2009.09.28// H. Oktan
Z nieba do piekła? Takie można mieć wrażenia po dwóch ostatnich meczach polskich siatkarek w Mistrzostwach Europy. Po pięknym zwycięstwie z Chorwacją, przyszła przegrana w fatalnym stylu z Holandią.

Trener Matlak był bezradny
Pierwszy set zwiastował czekające Polki kłopoty. Przegrały go 18:25. Holenderki górowały nad naszymi zawodniczkami nie tylko warunkami fizycznymi. Również zagrywka i przyjęcia była u Polek klasę gorsza.

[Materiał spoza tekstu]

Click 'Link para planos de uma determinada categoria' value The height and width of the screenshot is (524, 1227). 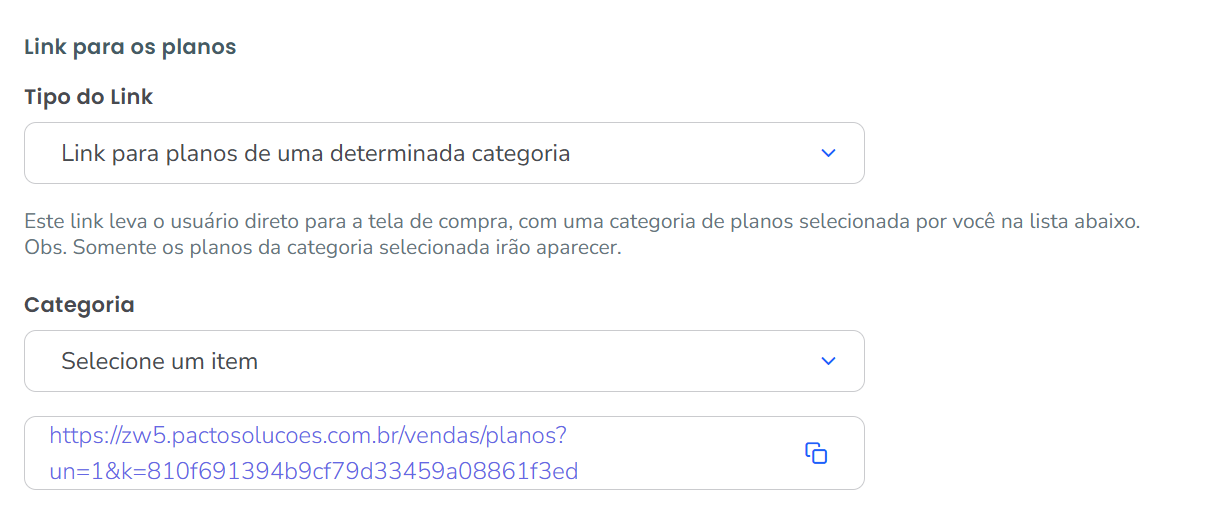point(315,153)
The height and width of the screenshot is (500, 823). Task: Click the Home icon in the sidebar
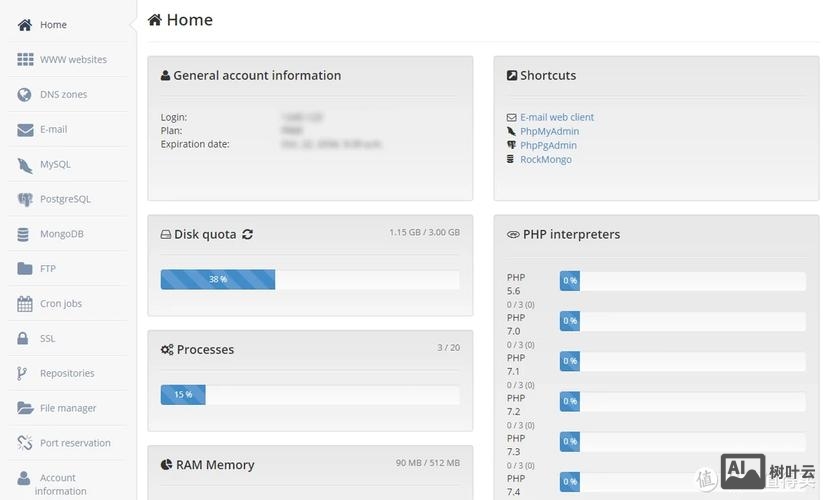(25, 25)
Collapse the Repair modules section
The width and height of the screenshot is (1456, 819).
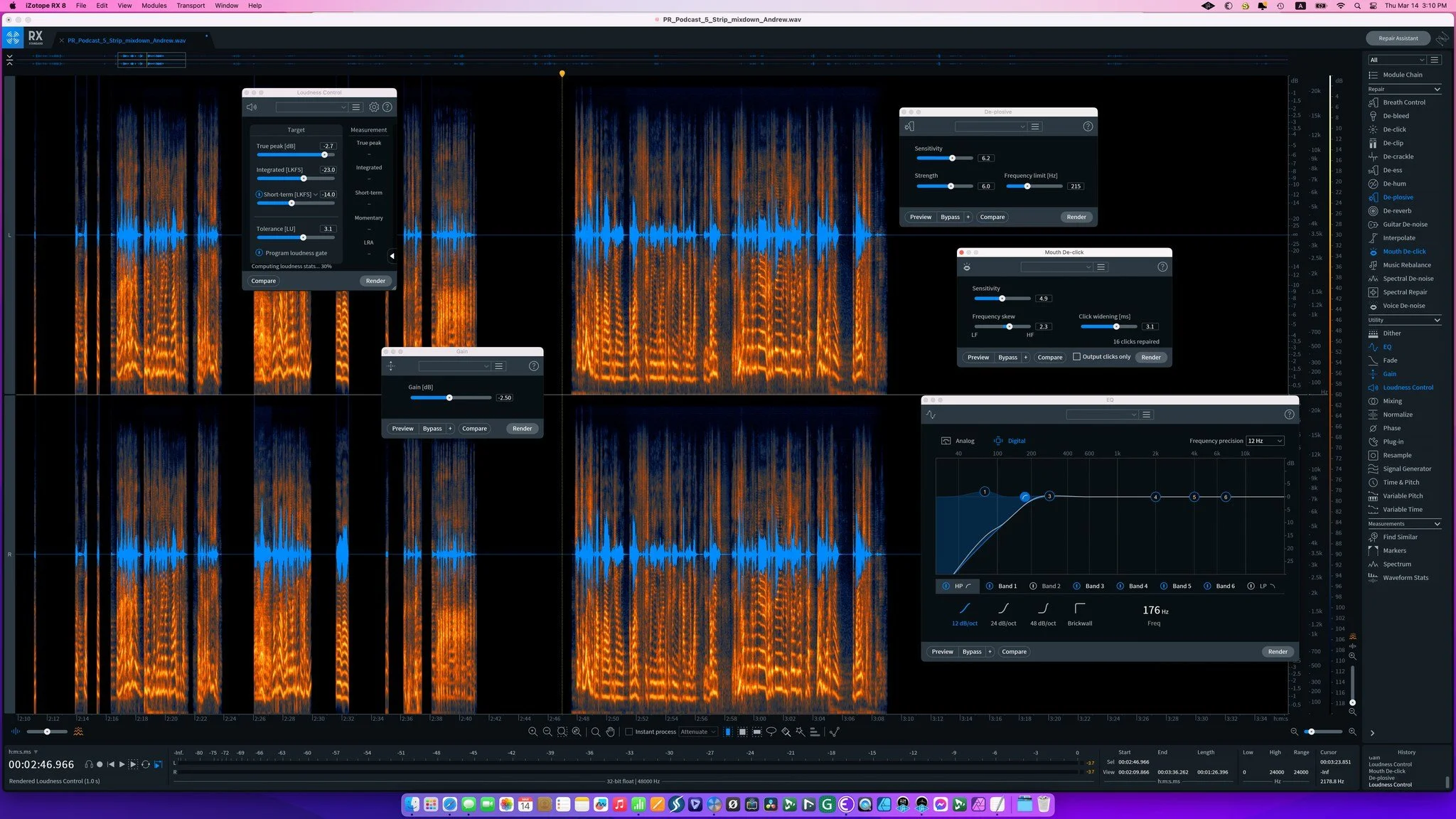[1437, 89]
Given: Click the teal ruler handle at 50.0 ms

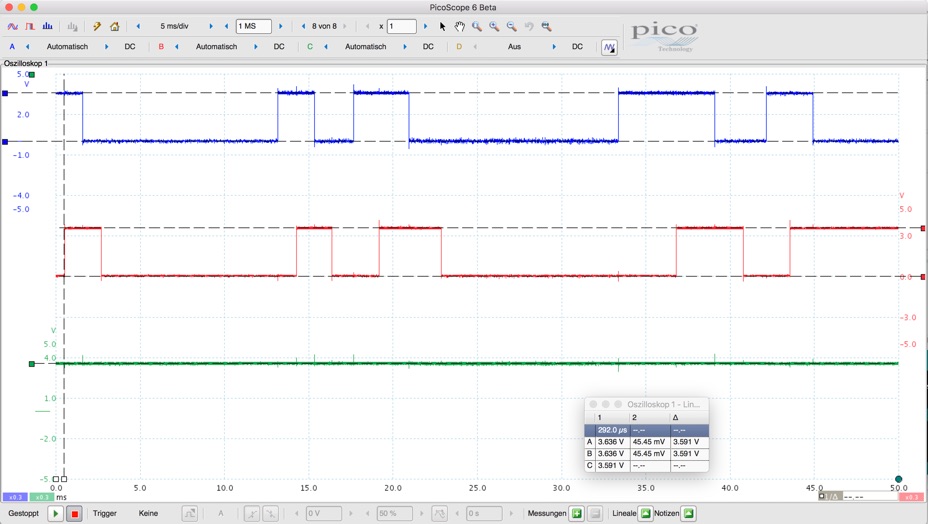Looking at the screenshot, I should point(898,479).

Dalej było niestety jeszcze gorzej. Bezradność Polek doskonale pokazał drugi set w którym zostały one zdeklasowane (13:25).

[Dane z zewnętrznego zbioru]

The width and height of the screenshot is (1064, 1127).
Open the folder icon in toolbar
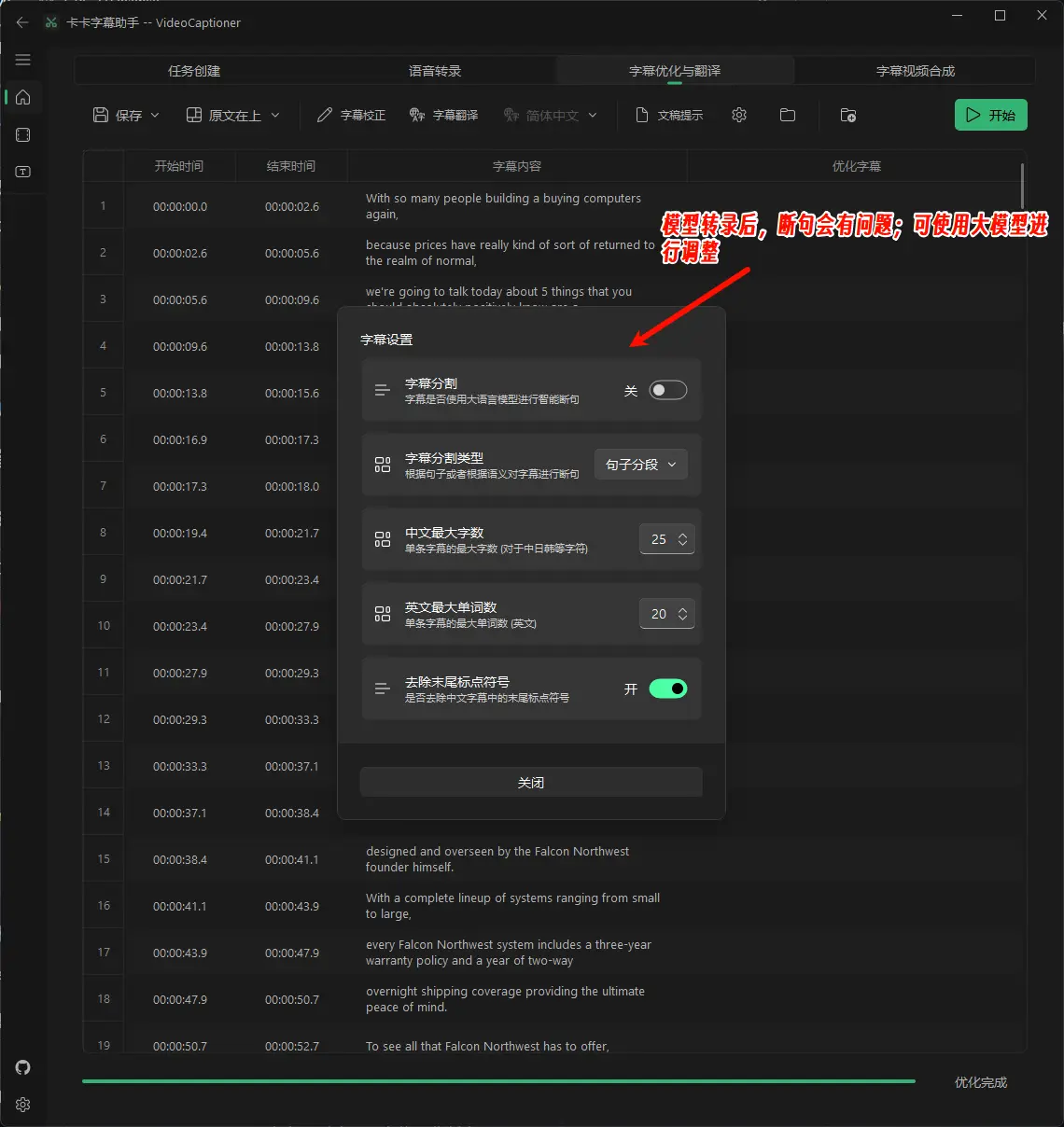[788, 115]
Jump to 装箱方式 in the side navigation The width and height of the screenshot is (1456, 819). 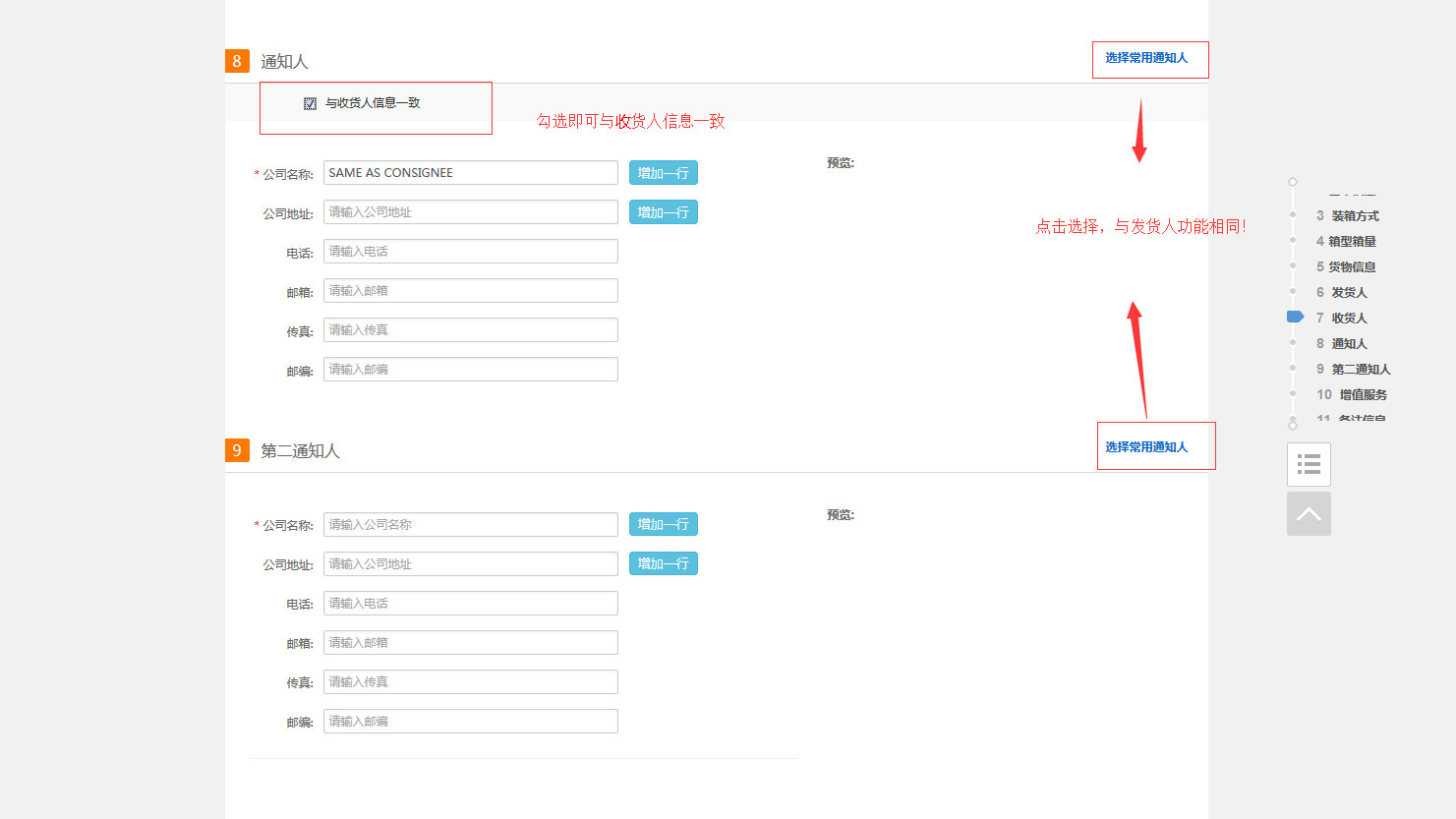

W trzecim secie reprezentacja nawiązała walkę, głównie za sprawą... psujących zagrywki Holenderek. Niestety prezenty od przeciwniczek na niewiele się zdały i set zakończył się ponownie przegraną Polek (23:25).
Polki awansowały do kolejnej rundy rozgrywek (dzięki wygranym w poprzednich dwóch meczach) jednak styl, który zaprezentowały w meczu z silną drużyną Holandii nie napawa optymizmem w kontekście aspiracji medalowych.